Aden was still shooting me guilty looks when the teacher stood up and cleared his throat, signaling for attention. Except for Larry, who pretended to snore, everyone looked at him immediately.

"Well," said John Klyer, "I'm glad to see you all today. I'll be giving you your morning assignment in a few seconds, but if you haven't noticed, we have a new student today. Chris, raise your hand." Feeling my face redden intensely, I raised my hand. "This is Chris Michaels. I hope you'll all treat him accordingly. Of course, he's sitting next to Hiller and Ashton, along with the little child Buford." Most of the class laughed, including the two admirers in the second row loudly, but I noticed that Danni Sawyer continued to look straight ahead. "Anyhow, he's our new student, and like I said, treat him nice. Take out your journals and I want you to write what you did this weekend." There was a general groaning.

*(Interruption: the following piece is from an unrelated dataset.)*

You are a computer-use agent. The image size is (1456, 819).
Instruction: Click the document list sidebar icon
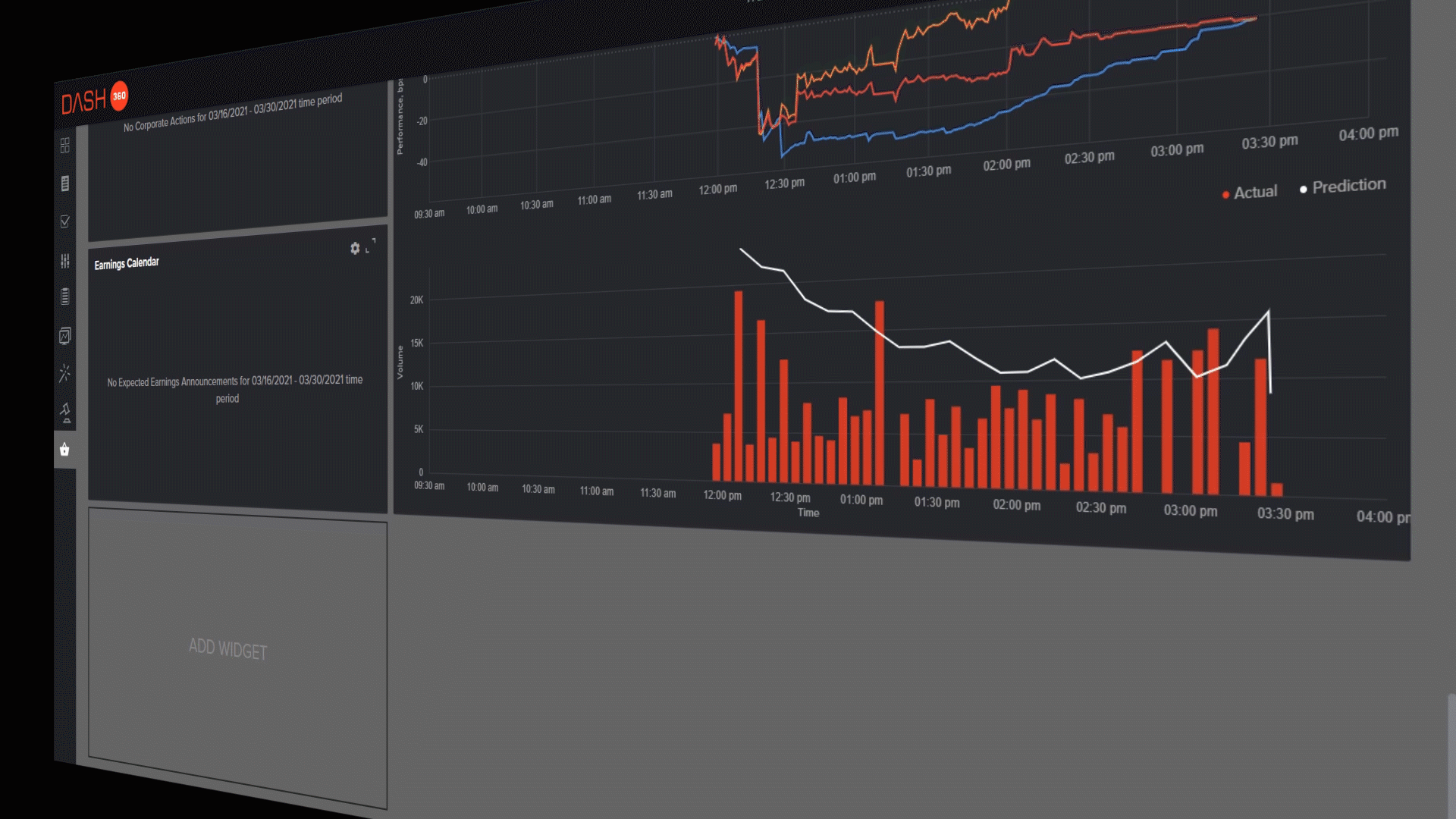click(65, 184)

He clapped his hands enthusiastically. "Oh, come on. You've had a whole weekend to do whatever the hell you've wanted, I'm sure you have some endeavors you want to write about. Now hop to."

The groaning subsided and there was a flurry of zippers and scratching of papers as each student took a spiral notebook from a backpack. Klyer walked down the aisle toward me, stopping to my left and bending down to my level. I noticed Aden and Larry and the tousled haired kid listening.

"So you lived in California, right?"

"Yeah."

"Well, if you've had this class, you shouldn't have any problems catching up. You did have this class and aren't just starting new?"

"No, I've taken journalism for the beginning of this year."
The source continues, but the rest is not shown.